“Great ideas, but the text and the art made it a little tough to know exactly what’s going on.
Guys, what’s the deal with Galactus? Not to get all Seinfeld (although he was a DC comics man, from my reckoning), but I don’t get it.
He eats up planets. And they have to have people on them. And he’s some sort of galactic, god-like force, so we can’t just kill him because then that would cause some kind of cosmic imbalance, WE’RE TOLD.
So what’s the solution? Luckily, Science Peta Ray Pete (no association with PETA) is here to save the day!
1. Get an entire galaxy to start making tequila. Then get Galactus to eat a planet filled with the liquor. THEN, when he goes to eat the next planet, he’ll get sick, and then he won’t be able to eat another planet. Just the thought of it will turn his stomach!
2. It’s a little distasteful, but just go with me here. I resisted talking poop until the second point on here, which is a big victory for me. Galactus eats planet A. Then he moves on to planet B. Now, before he consumes planet B, is it possible that he could…pass the remnants of Planet A, which may still be habitable, and the residents of Plant B Move onto the pooped out remains of Planet A? Yes, I do see the distasteful nature of living on a poop planet. But we’re in a species extinction event here, people. Let’s not get choosy in the 4th quarter. And it’s a glactic god poop, so it’s not like living on dog mess or something.
3. Two words: Prison Planet. I mean, if he’s got to eat a planet, why not? Plus, it sets up a great action movie premise. Think Escape From New York except it’s an entire planet, and the clock’s ticking because Galactus is coming. Can Nick Fury get…I don’t know, Ant Man out in time!?

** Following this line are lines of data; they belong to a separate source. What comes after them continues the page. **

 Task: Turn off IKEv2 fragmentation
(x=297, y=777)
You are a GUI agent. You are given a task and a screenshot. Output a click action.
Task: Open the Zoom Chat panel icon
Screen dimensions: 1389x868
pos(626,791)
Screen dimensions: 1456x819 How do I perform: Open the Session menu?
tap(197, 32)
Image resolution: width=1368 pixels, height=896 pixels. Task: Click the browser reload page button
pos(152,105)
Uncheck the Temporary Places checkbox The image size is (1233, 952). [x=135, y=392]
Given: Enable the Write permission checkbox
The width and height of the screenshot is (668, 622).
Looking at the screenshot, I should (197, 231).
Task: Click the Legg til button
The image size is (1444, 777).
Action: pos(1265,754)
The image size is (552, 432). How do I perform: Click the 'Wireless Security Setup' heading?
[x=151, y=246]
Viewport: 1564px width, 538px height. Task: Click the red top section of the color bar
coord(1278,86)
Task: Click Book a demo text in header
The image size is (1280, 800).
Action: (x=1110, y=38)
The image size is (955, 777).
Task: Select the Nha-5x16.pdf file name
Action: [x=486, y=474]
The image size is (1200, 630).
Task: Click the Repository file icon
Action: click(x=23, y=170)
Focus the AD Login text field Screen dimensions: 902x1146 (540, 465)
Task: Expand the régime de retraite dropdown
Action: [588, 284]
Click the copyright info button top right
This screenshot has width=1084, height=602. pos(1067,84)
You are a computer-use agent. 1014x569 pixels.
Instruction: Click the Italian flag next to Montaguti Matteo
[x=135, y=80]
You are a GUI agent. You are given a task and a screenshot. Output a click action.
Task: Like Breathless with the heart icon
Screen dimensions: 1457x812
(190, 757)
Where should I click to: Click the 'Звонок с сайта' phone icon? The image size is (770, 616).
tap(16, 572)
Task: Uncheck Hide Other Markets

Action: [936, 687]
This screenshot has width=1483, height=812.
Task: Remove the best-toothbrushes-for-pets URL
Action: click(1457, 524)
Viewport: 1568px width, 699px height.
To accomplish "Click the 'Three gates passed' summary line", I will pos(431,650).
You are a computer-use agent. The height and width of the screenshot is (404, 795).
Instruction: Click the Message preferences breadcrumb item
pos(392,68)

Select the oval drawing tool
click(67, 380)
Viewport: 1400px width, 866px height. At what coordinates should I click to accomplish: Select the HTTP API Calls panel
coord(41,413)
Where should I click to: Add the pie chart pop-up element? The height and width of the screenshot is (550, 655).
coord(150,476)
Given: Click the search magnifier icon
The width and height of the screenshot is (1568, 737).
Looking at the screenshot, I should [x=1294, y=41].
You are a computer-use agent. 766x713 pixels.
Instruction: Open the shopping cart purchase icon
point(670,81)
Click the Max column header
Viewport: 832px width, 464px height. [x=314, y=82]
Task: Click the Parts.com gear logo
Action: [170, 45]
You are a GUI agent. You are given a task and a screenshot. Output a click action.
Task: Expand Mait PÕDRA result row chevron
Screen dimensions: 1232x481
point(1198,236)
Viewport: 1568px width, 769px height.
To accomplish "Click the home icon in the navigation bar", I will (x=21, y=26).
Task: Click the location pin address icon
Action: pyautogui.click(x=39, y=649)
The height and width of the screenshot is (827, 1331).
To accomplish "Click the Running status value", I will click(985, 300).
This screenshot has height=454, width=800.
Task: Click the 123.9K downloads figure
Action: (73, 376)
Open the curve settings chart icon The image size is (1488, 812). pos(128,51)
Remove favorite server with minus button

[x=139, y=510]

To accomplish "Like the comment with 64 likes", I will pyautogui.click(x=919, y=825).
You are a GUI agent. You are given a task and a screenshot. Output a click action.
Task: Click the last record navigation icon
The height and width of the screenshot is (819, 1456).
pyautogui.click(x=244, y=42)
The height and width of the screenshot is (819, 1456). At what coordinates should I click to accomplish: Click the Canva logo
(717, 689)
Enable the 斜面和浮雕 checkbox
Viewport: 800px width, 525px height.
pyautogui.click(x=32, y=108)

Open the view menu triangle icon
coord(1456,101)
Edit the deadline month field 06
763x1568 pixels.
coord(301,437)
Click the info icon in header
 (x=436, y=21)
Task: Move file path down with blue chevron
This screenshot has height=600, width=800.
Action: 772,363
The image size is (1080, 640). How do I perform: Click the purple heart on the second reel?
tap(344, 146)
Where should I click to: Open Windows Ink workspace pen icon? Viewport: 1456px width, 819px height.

4. Ultimate Nullifier Nullifier. Someone invents a device that nullifies the ultimate nullifier and nothing else. That way, they can offer up to nullify the Ultimate Nullifier, which is the only weapon that seems able to stop Galactus. In exchange, he can go to some other planet.
5. Convince Galactus to slowly cannibalize himself. I don’t even know if that’s possible. But hell, it’s worth a try.
6. Can he not just take a bite out of one planet, another bite out of another? Has this asshole never heard of tapas?”